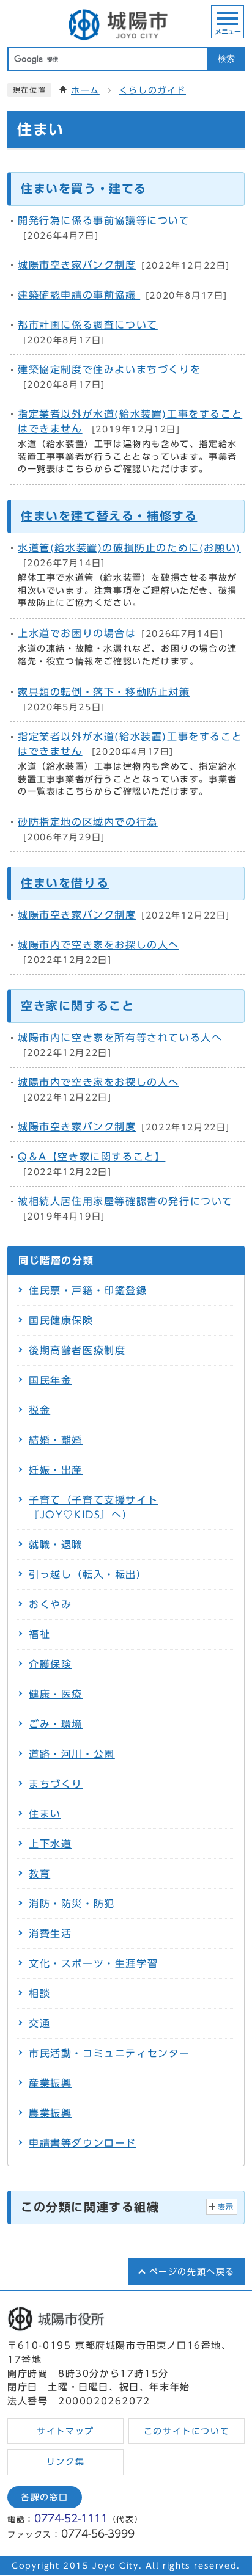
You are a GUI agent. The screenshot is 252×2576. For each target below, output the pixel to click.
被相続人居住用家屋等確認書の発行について (125, 1201)
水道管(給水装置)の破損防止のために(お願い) (129, 548)
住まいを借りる (65, 883)
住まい (45, 1814)
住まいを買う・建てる (84, 188)
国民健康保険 (61, 1320)
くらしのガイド (152, 90)
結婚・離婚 (56, 1440)
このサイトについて (186, 2431)
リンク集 (65, 2462)
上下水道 (50, 1844)
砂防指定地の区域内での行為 (88, 822)
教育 (39, 1874)
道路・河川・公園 (72, 1754)
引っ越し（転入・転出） (88, 1574)
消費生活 (50, 1933)
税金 (39, 1410)
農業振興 (50, 2113)
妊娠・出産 (56, 1470)
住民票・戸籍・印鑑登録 (88, 1290)
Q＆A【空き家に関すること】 (91, 1157)
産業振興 (50, 2083)
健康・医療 (56, 1694)
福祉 (39, 1634)
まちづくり (56, 1784)
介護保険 (50, 1664)
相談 (39, 1993)
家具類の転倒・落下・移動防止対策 (104, 692)
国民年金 (50, 1380)
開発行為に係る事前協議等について (104, 220)
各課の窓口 (45, 2497)
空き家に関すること (77, 1005)
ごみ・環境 (56, 1724)
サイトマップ (65, 2431)
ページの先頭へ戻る (192, 2272)
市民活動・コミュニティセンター (109, 2053)
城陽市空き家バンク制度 (77, 265)
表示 (226, 2206)
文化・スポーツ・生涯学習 (93, 1963)
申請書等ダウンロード (82, 2143)
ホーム (85, 90)
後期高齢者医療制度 (77, 1350)
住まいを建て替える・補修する (109, 516)
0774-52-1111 (71, 2518)
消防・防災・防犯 (72, 1903)
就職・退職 (56, 1544)
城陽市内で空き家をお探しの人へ (98, 945)
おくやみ (50, 1604)
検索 (226, 59)
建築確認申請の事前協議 (79, 295)
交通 (39, 2023)
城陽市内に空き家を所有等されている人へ (120, 1037)
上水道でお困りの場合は (77, 633)
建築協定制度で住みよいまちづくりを (109, 369)
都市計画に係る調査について (88, 325)
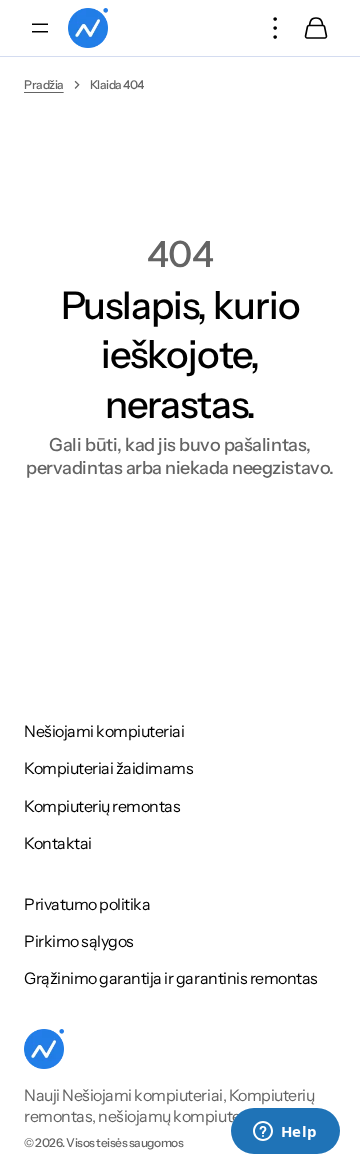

* _How to complete this task_
From the line with "申請書等ダウンロード (82, 2143)" through the end of the listing, write out every line exactly, leaving out the pictures.

* _Answer_
申請書等ダウンロード (82, 2143)
ホーム (85, 90)
後期高齢者医療制度 (77, 1350)
住まいを建て替える・補修する (109, 516)
0774-52-1111 (71, 2518)
消防・防災・防犯 (72, 1903)
就職・退職 (56, 1544)
城陽市内で空き家をお探しの人へ (98, 945)
おくやみ (50, 1604)
検索 (226, 59)
建築確認申請の事前協議 (79, 295)
交通 (39, 2023)
城陽市内に空き家を所有等されている人へ (120, 1037)
上水道でお困りの場合は (77, 633)
建築協定制度で住みよいまちづくりを (109, 369)
都市計画に係る調査について (88, 325)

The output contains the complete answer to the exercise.